12. Monitoring access:

a) Employing a monitoring system to detect and prevent unusual or unauthorized access attempts by third parties;

b) Maintaining logs of all Open API usage by third parties for a minimum of 03 months, with backups for at least 01 year, to facilitate audits when necessary.

Article 12. Rights and responsibilities of third parties

1. Third parties have the rights under contracts or agreements with the banks and customers.

2. A third party is responsible for:

a) Providing tools or functionality that allow customers, in an online manner, to:

(i) Look up data for which they give consent to processing by such third party;

(ii) Withdraw their consent in accordance with the law regulations.

b) Notifying customers of the terms and conditions of service and instructing customers on how to use the service.

c) Issuing a risk management process; a customer care process; a complaint handling process; a dispute resolution process; a business continuity process; and a service usage process when providing services to customers.

d) Utilizing and using data within the scope agreed upon between the parties and in accordance with the law regulations.

dd) Promptly notifying the bank of any information technology or information security incidents when deploying Open API. The form and time of notification shall be as agreed between the Bank and the third party.

e) Promptly notifying the bank of any data discrepancies and coordinating with the bank to promptly correct and adjust them. The form and time of notification shall be as agreed between the Bank and the third party.

Chapter III

IMPLEMENTATION PROVISIONS

Article 13. The Information Technology Department shall:

1. Assume the prime responsibility for, and coordinate with relevant affiliates to the State Bank of Vietnam, in addressing problems arising during the implementation of this Circular.

2. Monitor, summarize and report to the Governor of the State Bank on the implementation situations of the banks in accordance with this Circular.

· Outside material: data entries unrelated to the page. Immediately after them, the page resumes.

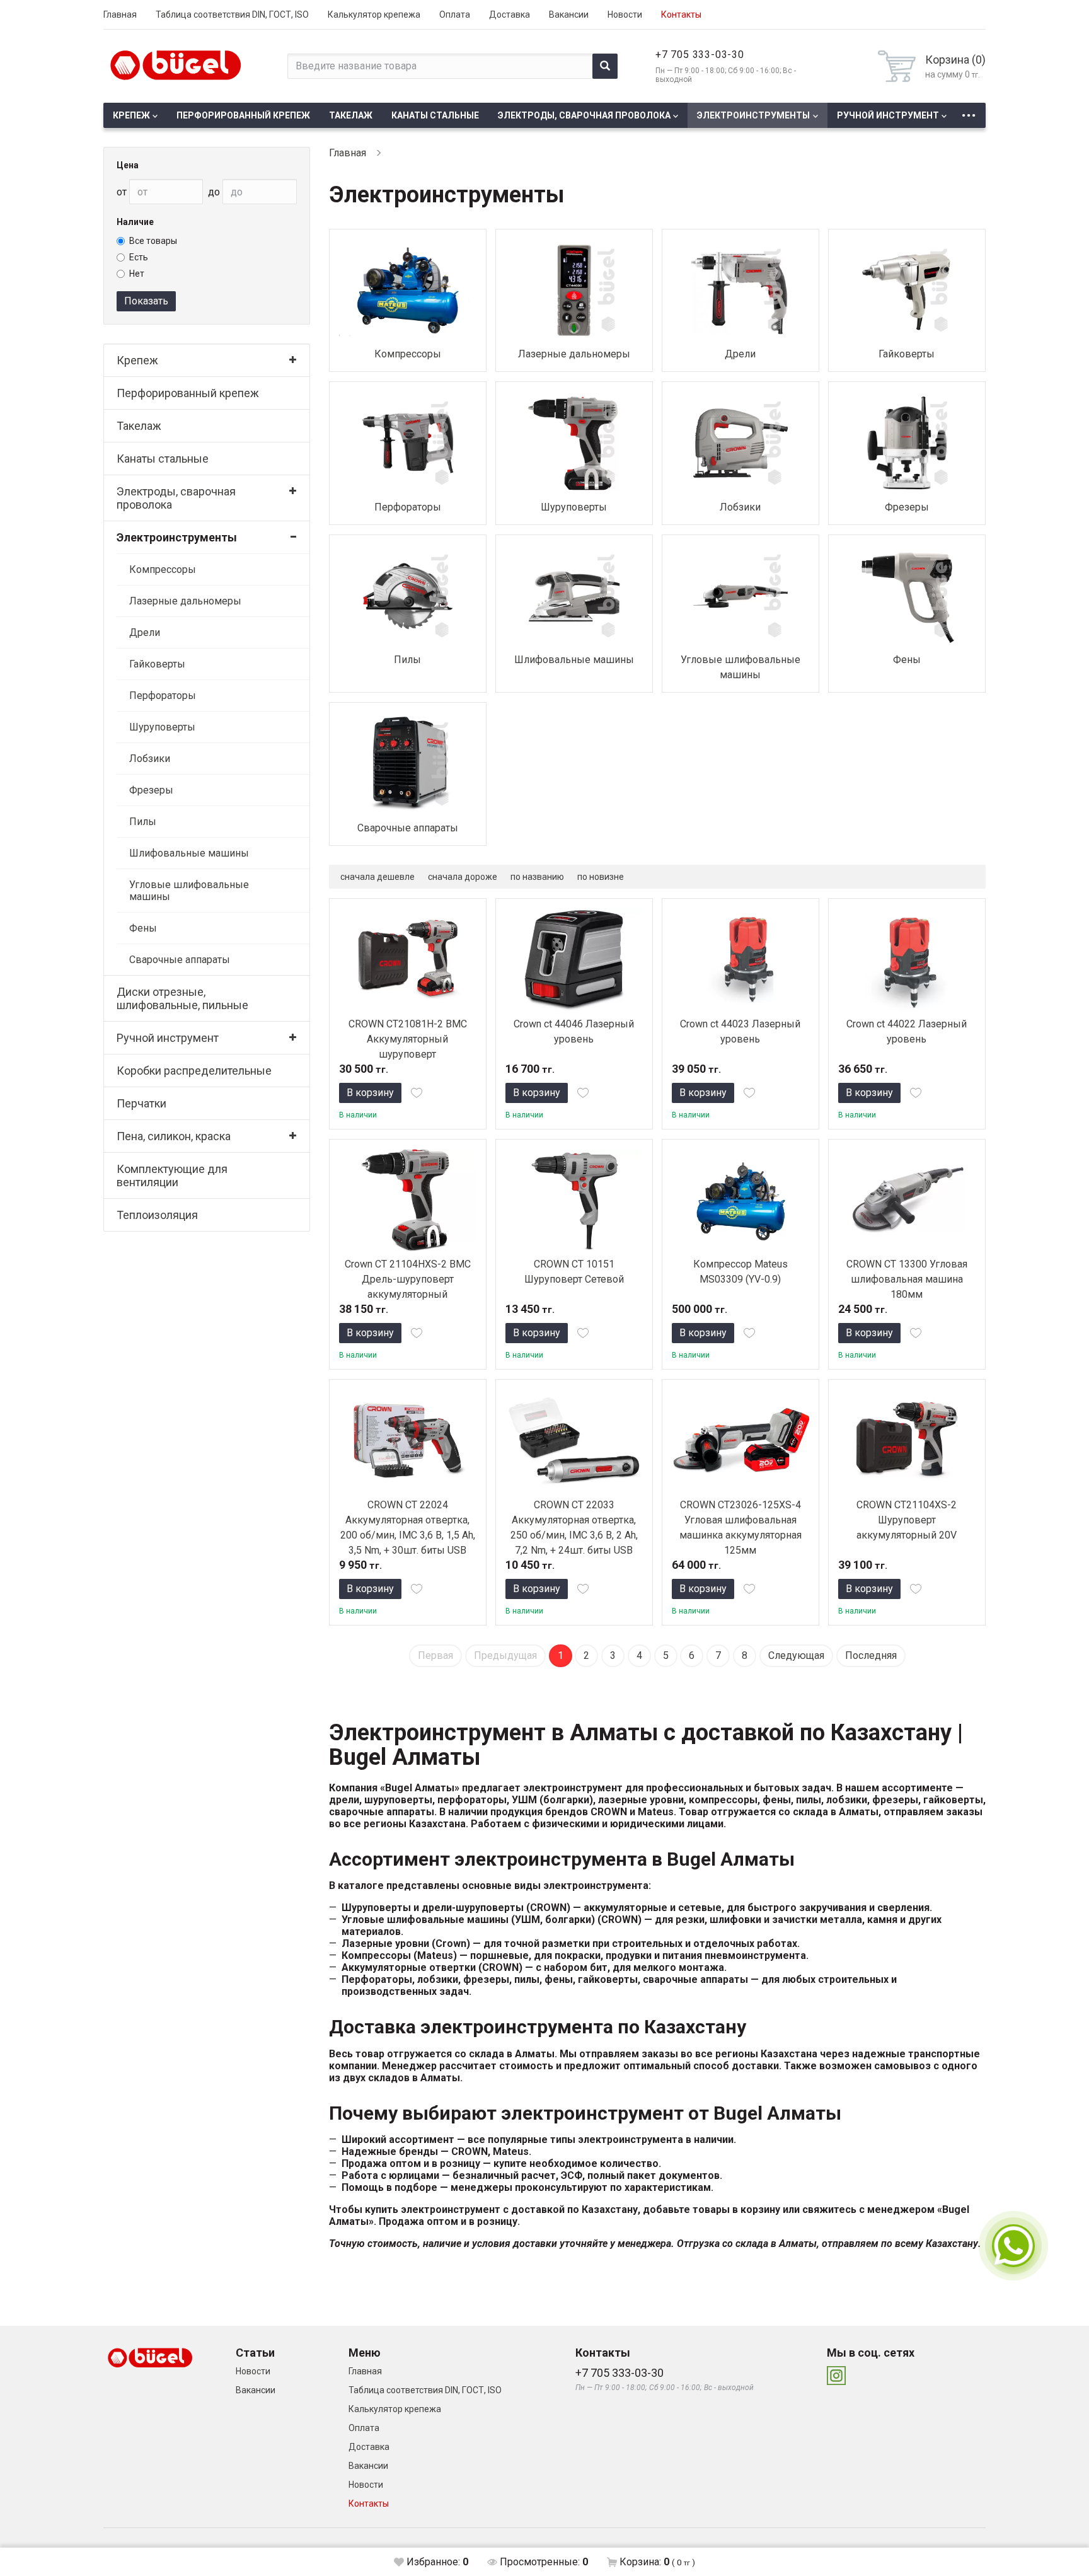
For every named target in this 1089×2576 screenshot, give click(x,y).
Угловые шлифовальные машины (189, 891)
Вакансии (569, 14)
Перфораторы (162, 696)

3. Check the implementation of this Circular by the banks.

Article 14. Effect

This Circular takes effect on March 01, 2025.

Article 15. Transitional provisions

The banks that have connected and processed data directly with third parties via API or Open API for the purpose of providing services to individual customers before this Circular takes effect must:

1. Make a list of APIs, Open APIs being deployed and detailed deployment plans to ensure compliance with this Circular and send them to the State Bank of Vietnam (through the Information Technology Department), which shall be accomplished before July 1, 2025.

2. Comply with this Circular, which shall be accomplished before March 1, 2027.

Article 16. Organization of implementation

Heads of affiliates to the State Bank of Vietnam, commercial banks, cooperative banks, and branches of foreign banks shall be responsible for implementing this Circular./.